Scen.: Grigory Balasanyan, Patvakyan Barkhudaryan, Amasi Martirosyan, Gurgen Marinosyan. F.: Boris Zavelyov. Scgf.: Stepan Taryan. Int.: Grachiya Nersesyan (Djalal), Asmik (Yusupova), Avet Avetisyan (Bro), Mikael Manvelyan (Tumo), Mkrtych Djanan (Khano), Grigor Avetyan (Yusupov), Tigran Ayvazyan (Sheikh), L. Zavaryan (l’insegnante), Khachik Abramyan (Khurshud), K. Gegamyan (Kulak). Prod.: Armenkino. 35mm. L.: 1405 m. D.: 61’ a 20 f/s. Bn.
The director Amasi Martirosyan’s interest in this Kurdish theme started with his acting experience in Hamo Beknazaryan Zare (1926), the first film about the hard life of the Kurds during the Tsarist regime. Unlike Zare, Kurdy-Ezidy portrays the changes in the life of the Yezidi Kurds during the early years of Soviet rule.
The plot of Martirosyan’s film evolves around the struggle of the new Government with illiteracy and the religious prejudices of the Kurdish population that allowed continuing exploitation of the most vulnerable social classes. The exploiters, sheikhs and kulaks, attempt to sabotage the Soviets’ struggle for the peasants’ rights and freedom. Moreover the film shows the exploitation of women’s labour in the patriarchal Kurdish society. Kurdy-Ezidy was intended to be a part of the Soviet Government’s propaganda campaign for the introduction of the alphabet, and was in compliance with the type of the so-called politprosvetfilm (political and educational films). For these reasons some critics refused to see the film as a serious artwork, regarding the way it was made as simplistic.
However, many reviewers voiced an opposite opinion writing about the evident qualities of the film, such as the director’s ethnographic approach, the film’s focus on the realistic details, the vividness of the characters and the rare harmony between the theater actors and the natural settings. The objectivity of the camera and shooting on location made the film an important document that registered the historical moment of literacy. At the same time, the documentary style strengthened the propaganda orientation of the film script and conveyed a strong statement, particularly in the final scene that documents the organization of the livestock collective farms.
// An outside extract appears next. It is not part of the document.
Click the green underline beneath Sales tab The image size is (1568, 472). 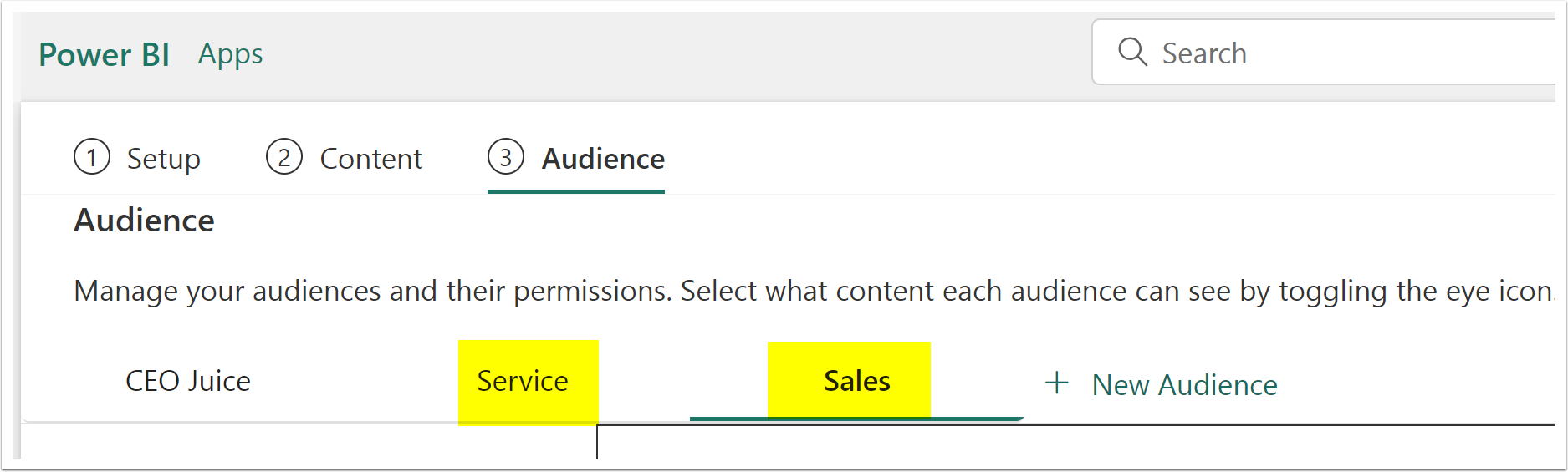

According to the first version of the montage list preserved in Gosfilmofond, the film was meant to begin with the quotation from Stalin: “If you are left behind and you are weak, it means you are wrong. Therefore, you are allowed to be beaten and enslaved”. In the course of the script Stalin is quoted one more time, when the protagonist Jalal, the former shepherd, becomes the head of a dairy cooperative: “If you are powerful – it means you’re right, and one has to beware of you”. According to the reviews, this directive was received with particular enthusiasm by the Kurdish audience that welcomed the screenings of Kurdy-Ezidy with the ‘anti-kulak’ slogans.